14.2.
Harmonisation des impôts indirects dans l'UE
- La taxe sur la valeur ajoutée dans l'UE
- Les taux de la TVA et l'élimination des frontières fiscales dans l'UE
- Droits d'accises dans l'UE
- Autres impôts indirects dans l'UE
Les impôts indirects sont ceux qui frappent le chiffre d'affaires, la production ou la consommation de biens et de services, qui sont censés être un élément des prix de revient et de vente, qui sont perçus indépendamment de la réalisation de bénéfices, voire même de revenus, mais qui sont déductibles lors de la détermination des bénéfices. Les droits de douane sont une sorte d'impôts indirects [voir la section 5.1]. C'est pourquoi, comme suite à leur suppression dans un marché commun, la tentation des États membres augmente de remplacer les entraves douanières aux échanges par des entraves fiscales, c'est-à-dire par des taxes intérieures. Ce risque était prévu par le traité CEE qui, dans ses articles 95 à 98, contenait des dispositions destinées à l'éviter et, de plus, dans son article 99 invitait la Commission à examiner de quelle façon des législations relatives aux taxes sur le chiffre d'affaires, aux droits d'accises et d'autres impôts indirects pourraient être harmonisées dans l'intérêt du marché commun. En effet, la Commission, aidée par deux comités d'experts, examina l'harmonisation des impôts indirects et proposa l'adoption par tous les États membres d'un système de taxe sur le chiffre d'affaires ne faussant pas les conditions de concurrence tant à l'intérieur d'un pays qu'entre les États membres. Un tel système était la taxe sur la valeur ajoutée.

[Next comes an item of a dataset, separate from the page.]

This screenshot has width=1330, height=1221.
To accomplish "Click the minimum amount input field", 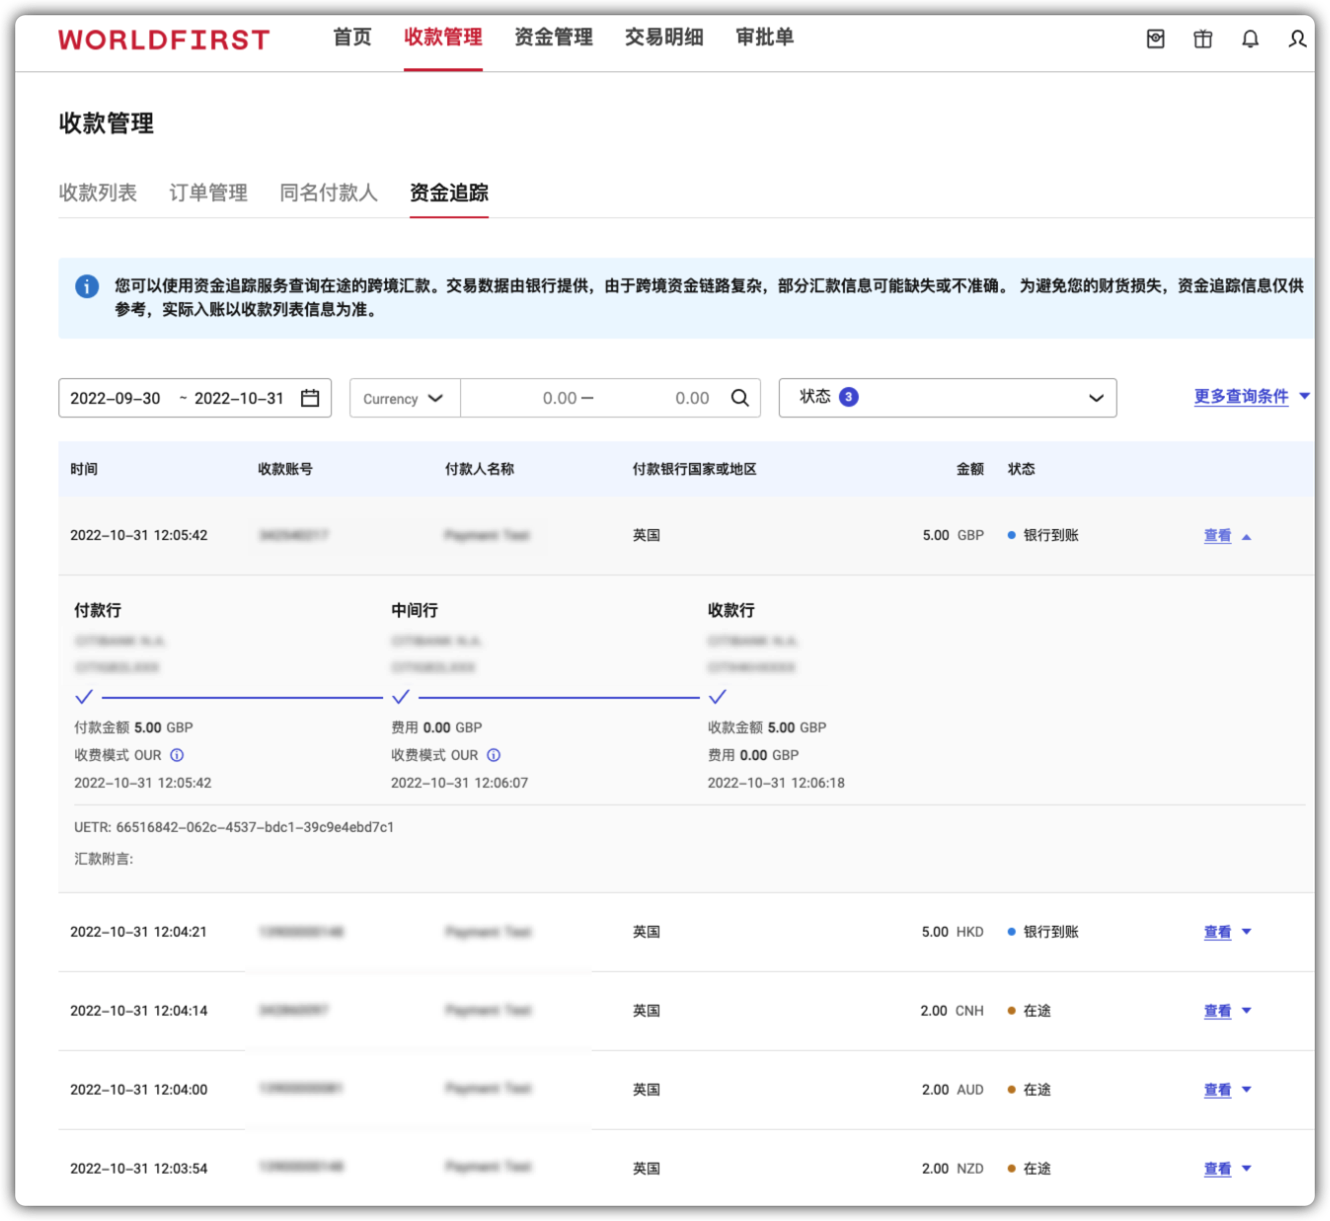I will click(530, 398).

Le système des taxes cumulatives à cascade, qui était pratiqué par cinq des six pays de la Communauté originelle, avait comme particularité de frapper de la taxe sur le chiffre d'affaires les matières premières, les semi-produits, les parties composantes et les produits finis chaque fois qu'ils étaient vendus d'une firme à une autre. La conséquence en était que les taxes ayant frappé les différents stades de production d'un produit chargeaient son prix à la consommation d'autant plus qu'il avait fallu de transactions nombreuses pour le fabriquer et le distribuer. La production des petites et moyennes entreprises (PME) était donc plus lourdement taxée que celles des multinationales. Par ailleurs, étant donné la complexité inhérente aux taxes à cascade, la fixation de taux moyens pour les compensations aux frontières de ces taxes n'excluait pas un traitement défavorable des importations et un traitement favorable des exportations. Pour toutes ces raisons, déjà au début des années 60, la Commission était convaincue que la seule solution radicale aux problèmes posés par les taxes cumulatives à cascade était leur remplacement par la taxe à la valeur ajoutée.